Grandview Drive by Tim Blackett
Grandview Drive
by Tim Blackett
Harbour Publishing, 2023; 224 pages; $22.95
Review by Jessica Key
Is a person who has survived being struck by lightning twice lucky or unlucky? Unlucky, because well, they were struck by lightning. Twice. But lucky, also, to have survived it. These are the kinds of questions posed in Tim blackett’s stunning debut story collection, Grandview Drive, which ruminates on loss, loneliness, and longing, and the intangible, sometimes even invisible, connections that surround them. These are themes that are universal — grief is something that will unfortunately touch every one of us at many points in our lives and Blackett makes death come alive through subtle wit and unique yet believable characters as they wind in and out of each others’ lives.
In the opening story, a man fixates on the people who live in the houses along his commute from work. He distracts himself from heartbreak by imagining himself inserted into their homes and lives, including an epic love story with one of them, and when he is caught in the act of his voyeurism, a tragic accident occurs during his escape.
“I feel like you think you don’t deserve to be loved.” A devastatingly lonely concept, for a lonely character, who on the surface had the opportunity to fix both her own loneliness and that of another, should she only have believed she was worthy of it. This decision seems so simple when written out like that, and the dramatic irony is that’s the catalyst for many of the events in the other stories. But, of course, trauma doesn’t work that way and romantic relationships don’t fix years of internalized — and familial and societal — messaging about ourselves.
Not all of the grief explored in the book is to do with death — there is also the loss of potential, what could have been. In “The World in a Minor” a six-year-old asks: “Grandma, what’s rage?” They are revealed to be a musical prodigy, but, much like many of their famous predecessors, are unable to control their explosive temper.
Like grief itself, moments in the book are occasionally shocking — the opening of one story involves a woman admitting to a TV therapist that she eats a small amount of her deceased husband’s ashes every day. The quirks of grief. A mother, watching, contemplates her own grief and how unlike consuming an urn full of ashes, it stretches out, unfinishable: “Again and again they’re showing her pinch, press, taste, masticate, smile — her little eyes half-closed — swallow.
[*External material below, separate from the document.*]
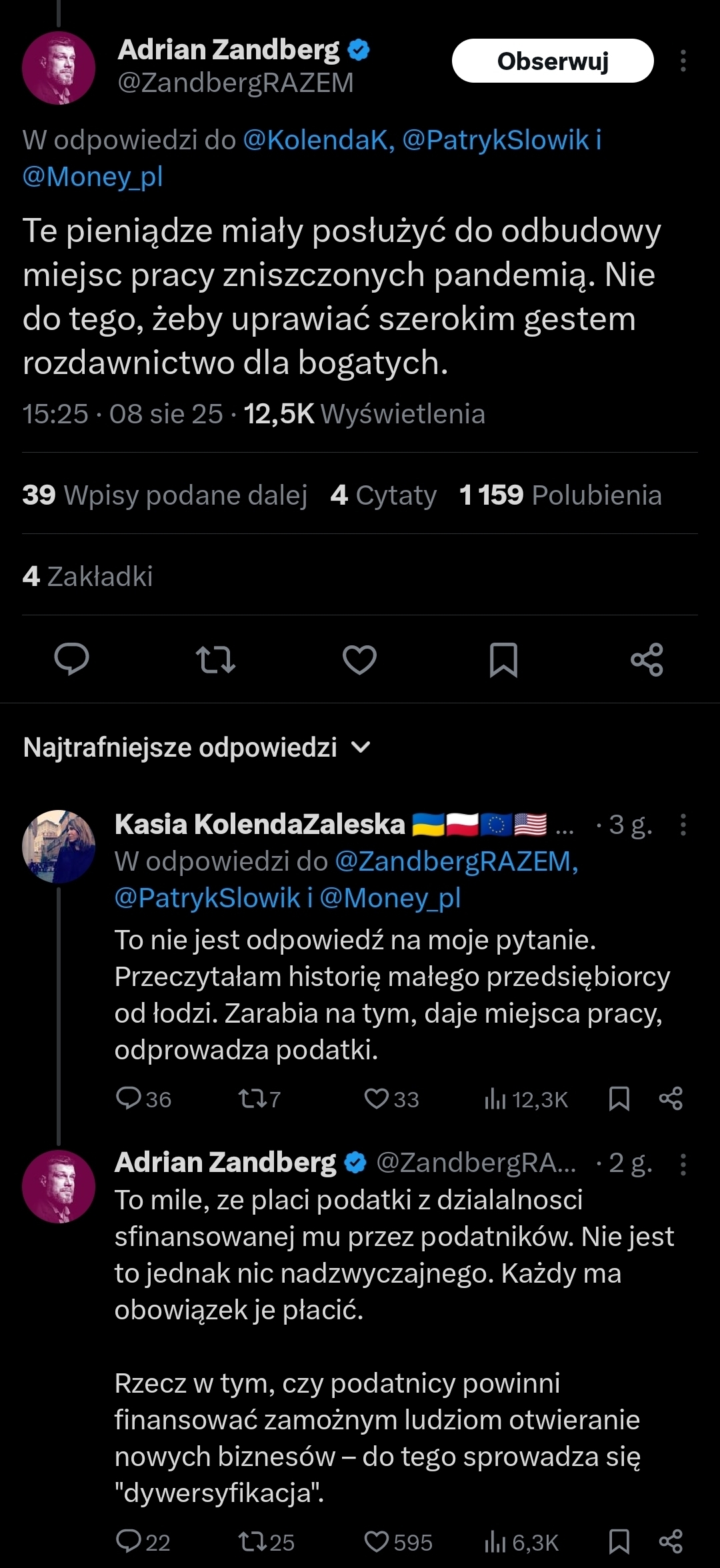Bookmark Kasia KolendaZaleska's reply
The height and width of the screenshot is (1568, 720).
coord(619,1099)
And I’m thinking she doesn’t want any help, they should leave her alone, let her finish the rest of it, of him.”
In grief and in loneliness, fantasy and reality become blurred. In another story, a writer begins to inhabit his characters, both he and the reader unsure for a while where he exists in place and time. The “What If” game is familiar to anyone who has experienced regret.
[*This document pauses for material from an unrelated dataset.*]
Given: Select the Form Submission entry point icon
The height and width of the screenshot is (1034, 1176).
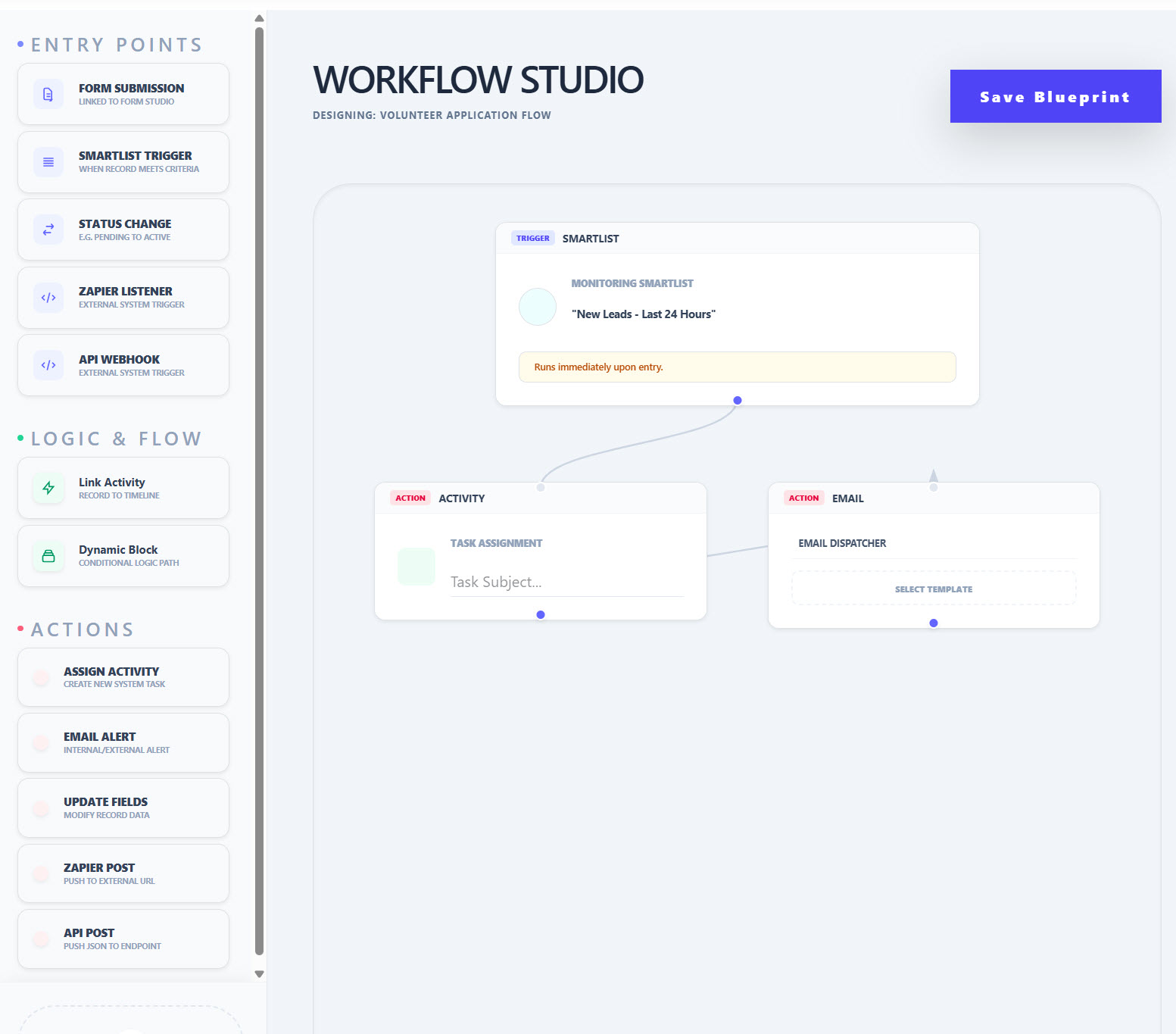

While each of these sixteen stories stand on their own, they sing when considering the collection as a whole. Each story informs another, building and giving context the way each eulogy does at a memorial. The person lost was more than a co-worker, a friend, a son, a softball teammate who won the championship game last season — they were all of those things and more. This collection is full of metaphors much less clumsy than the one I just made in the previous sentence, and shows an emerging writer with a talent worth paying attention to.